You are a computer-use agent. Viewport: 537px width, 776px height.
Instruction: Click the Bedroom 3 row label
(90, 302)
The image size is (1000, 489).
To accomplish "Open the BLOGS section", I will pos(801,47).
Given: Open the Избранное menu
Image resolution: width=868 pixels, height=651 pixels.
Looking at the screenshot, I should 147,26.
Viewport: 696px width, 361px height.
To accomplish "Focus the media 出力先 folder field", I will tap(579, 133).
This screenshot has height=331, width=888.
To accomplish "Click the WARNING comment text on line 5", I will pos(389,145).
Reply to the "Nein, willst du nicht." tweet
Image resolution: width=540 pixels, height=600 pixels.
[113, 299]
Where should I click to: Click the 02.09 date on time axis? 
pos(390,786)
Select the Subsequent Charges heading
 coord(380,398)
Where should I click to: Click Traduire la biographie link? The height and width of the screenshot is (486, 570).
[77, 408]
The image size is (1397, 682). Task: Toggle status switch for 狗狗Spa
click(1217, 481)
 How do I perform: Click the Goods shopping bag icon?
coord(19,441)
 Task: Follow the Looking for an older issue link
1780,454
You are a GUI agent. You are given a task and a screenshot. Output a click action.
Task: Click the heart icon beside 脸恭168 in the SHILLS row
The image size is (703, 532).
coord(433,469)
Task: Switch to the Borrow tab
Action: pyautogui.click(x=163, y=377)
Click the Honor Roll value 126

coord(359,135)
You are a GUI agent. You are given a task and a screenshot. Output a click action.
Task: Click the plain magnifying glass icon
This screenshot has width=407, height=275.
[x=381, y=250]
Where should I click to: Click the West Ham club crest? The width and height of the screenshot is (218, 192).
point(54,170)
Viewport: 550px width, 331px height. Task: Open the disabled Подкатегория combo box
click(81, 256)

################

# WORK ORDER
The listing above is to be copied exactly, in full.

# ANSWER BELOW
You are a computer-use agent. Viewport: 537px width, 776px height.
Instruction: Click the Bedroom 3 row label
(90, 302)
The image size is (1000, 489).
To accomplish "Open the BLOGS section", I will pos(801,47).
Given: Open the Избранное menu
Image resolution: width=868 pixels, height=651 pixels.
Looking at the screenshot, I should 147,26.
Viewport: 696px width, 361px height.
To accomplish "Focus the media 出力先 folder field", I will tap(579, 133).
This screenshot has height=331, width=888.
To accomplish "Click the WARNING comment text on line 5", I will pos(389,145).
Reply to the "Nein, willst du nicht." tweet
Image resolution: width=540 pixels, height=600 pixels.
[113, 299]
Where should I click to: Click the 02.09 date on time axis? 
pos(390,786)
Select the Subsequent Charges heading
 coord(380,398)
Where should I click to: Click Traduire la biographie link? The height and width of the screenshot is (486, 570).
[77, 408]
The image size is (1397, 682). Task: Toggle status switch for 狗狗Spa
click(1217, 481)
 How do I perform: Click the Goods shopping bag icon?
coord(19,441)
 Task: Follow the Looking for an older issue link
1780,454
You are a GUI agent. You are given a task and a screenshot. Output a click action.
Task: Click the heart icon beside 脸恭168 in the SHILLS row
The image size is (703, 532).
coord(433,469)
Task: Switch to the Borrow tab
Action: pyautogui.click(x=163, y=377)
Click the Honor Roll value 126

coord(359,135)
You are a GUI agent. You are given a task and a screenshot. Output a click action.
Task: Click the plain magnifying glass icon
This screenshot has width=407, height=275.
[x=381, y=250]
Where should I click to: Click the West Ham club crest? The width and height of the screenshot is (218, 192).
point(54,170)
Viewport: 550px width, 331px height. Task: Open the disabled Подкатегория combo box
click(81, 256)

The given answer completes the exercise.